EXERCISE TASK:
Rewrite the material below, replacing every "At what coordinates should I click" with "Where do I click" and leaving everything else unchanged.

INFORMATION SHOWN:
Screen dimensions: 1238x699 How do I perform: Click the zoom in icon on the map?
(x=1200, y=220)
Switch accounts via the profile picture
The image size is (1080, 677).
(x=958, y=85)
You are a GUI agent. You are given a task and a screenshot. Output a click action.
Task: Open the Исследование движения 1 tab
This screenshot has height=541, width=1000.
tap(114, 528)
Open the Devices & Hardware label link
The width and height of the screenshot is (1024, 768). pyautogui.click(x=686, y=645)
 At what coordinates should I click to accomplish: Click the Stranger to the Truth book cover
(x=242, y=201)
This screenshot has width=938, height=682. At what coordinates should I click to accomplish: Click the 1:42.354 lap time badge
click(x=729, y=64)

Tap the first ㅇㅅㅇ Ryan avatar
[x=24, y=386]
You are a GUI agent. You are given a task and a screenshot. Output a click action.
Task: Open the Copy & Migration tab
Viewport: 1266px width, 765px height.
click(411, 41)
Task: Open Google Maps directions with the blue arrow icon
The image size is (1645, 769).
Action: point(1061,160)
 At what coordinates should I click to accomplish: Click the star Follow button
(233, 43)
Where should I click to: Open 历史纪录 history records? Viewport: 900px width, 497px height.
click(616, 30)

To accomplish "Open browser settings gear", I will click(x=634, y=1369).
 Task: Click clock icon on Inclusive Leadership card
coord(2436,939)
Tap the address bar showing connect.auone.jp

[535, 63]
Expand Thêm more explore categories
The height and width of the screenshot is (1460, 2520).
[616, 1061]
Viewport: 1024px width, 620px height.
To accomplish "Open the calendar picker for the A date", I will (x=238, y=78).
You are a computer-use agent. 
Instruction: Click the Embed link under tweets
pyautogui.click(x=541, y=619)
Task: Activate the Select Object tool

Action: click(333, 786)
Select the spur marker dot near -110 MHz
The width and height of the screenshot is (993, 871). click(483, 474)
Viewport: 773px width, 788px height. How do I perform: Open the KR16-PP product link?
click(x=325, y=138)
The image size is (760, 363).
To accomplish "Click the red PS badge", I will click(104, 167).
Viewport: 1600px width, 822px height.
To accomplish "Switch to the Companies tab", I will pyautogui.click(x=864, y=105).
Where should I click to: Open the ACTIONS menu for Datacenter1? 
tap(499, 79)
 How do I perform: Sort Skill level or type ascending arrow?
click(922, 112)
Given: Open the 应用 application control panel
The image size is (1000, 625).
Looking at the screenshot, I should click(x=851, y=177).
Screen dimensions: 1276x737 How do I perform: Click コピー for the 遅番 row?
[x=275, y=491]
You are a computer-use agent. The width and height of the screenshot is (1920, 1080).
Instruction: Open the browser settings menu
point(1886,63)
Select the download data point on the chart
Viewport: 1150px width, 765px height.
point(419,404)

FULL SOLUTION:
Screen dimensions: 1238x699 How do I perform: Click the zoom in icon on the map?
(x=1200, y=220)
Switch accounts via the profile picture
The image size is (1080, 677).
(x=958, y=85)
You are a GUI agent. You are given a task and a screenshot. Output a click action.
Task: Open the Исследование движения 1 tab
This screenshot has height=541, width=1000.
tap(114, 528)
Open the Devices & Hardware label link
The width and height of the screenshot is (1024, 768). pyautogui.click(x=686, y=645)
 Where do I click to accomplish: Click the Stranger to the Truth book cover
(x=242, y=201)
This screenshot has width=938, height=682. Where do I click to accomplish: Click the 1:42.354 lap time badge
click(x=729, y=64)

Tap the first ㅇㅅㅇ Ryan avatar
[x=24, y=386]
You are a GUI agent. You are given a task and a screenshot. Output a click action.
Task: Open the Copy & Migration tab
Viewport: 1266px width, 765px height.
click(411, 41)
Task: Open Google Maps directions with the blue arrow icon
The image size is (1645, 769).
Action: point(1061,160)
 Where do I click to accomplish: Click the star Follow button
(233, 43)
Where should I click to: Open 历史纪录 history records? Viewport: 900px width, 497px height.
click(616, 30)

To accomplish "Open browser settings gear", I will click(x=634, y=1369).
 Task: Click clock icon on Inclusive Leadership card
coord(2436,939)
Tap the address bar showing connect.auone.jp

[535, 63]
Expand Thêm more explore categories
The height and width of the screenshot is (1460, 2520).
[616, 1061]
Viewport: 1024px width, 620px height.
To accomplish "Open the calendar picker for the A date", I will (x=238, y=78).
You are a computer-use agent. 
Instruction: Click the Embed link under tweets
pyautogui.click(x=541, y=619)
Task: Activate the Select Object tool

Action: click(333, 786)
Select the spur marker dot near -110 MHz
The width and height of the screenshot is (993, 871). click(483, 474)
Viewport: 773px width, 788px height. How do I perform: Open the KR16-PP product link?
click(x=325, y=138)
The image size is (760, 363).
To accomplish "Click the red PS badge", I will click(104, 167).
Viewport: 1600px width, 822px height.
To accomplish "Switch to the Companies tab", I will pyautogui.click(x=864, y=105).
Where should I click to: Open the ACTIONS menu for Datacenter1? 
tap(499, 79)
 How do I perform: Sort Skill level or type ascending arrow?
click(922, 112)
Given: Open the 应用 application control panel
The image size is (1000, 625).
Looking at the screenshot, I should click(x=851, y=177).
Screen dimensions: 1276x737 How do I perform: Click コピー for the 遅番 row?
[x=275, y=491]
You are a computer-use agent. The width and height of the screenshot is (1920, 1080).
Instruction: Open the browser settings menu
point(1886,63)
Select the download data point on the chart
Viewport: 1150px width, 765px height.
point(419,404)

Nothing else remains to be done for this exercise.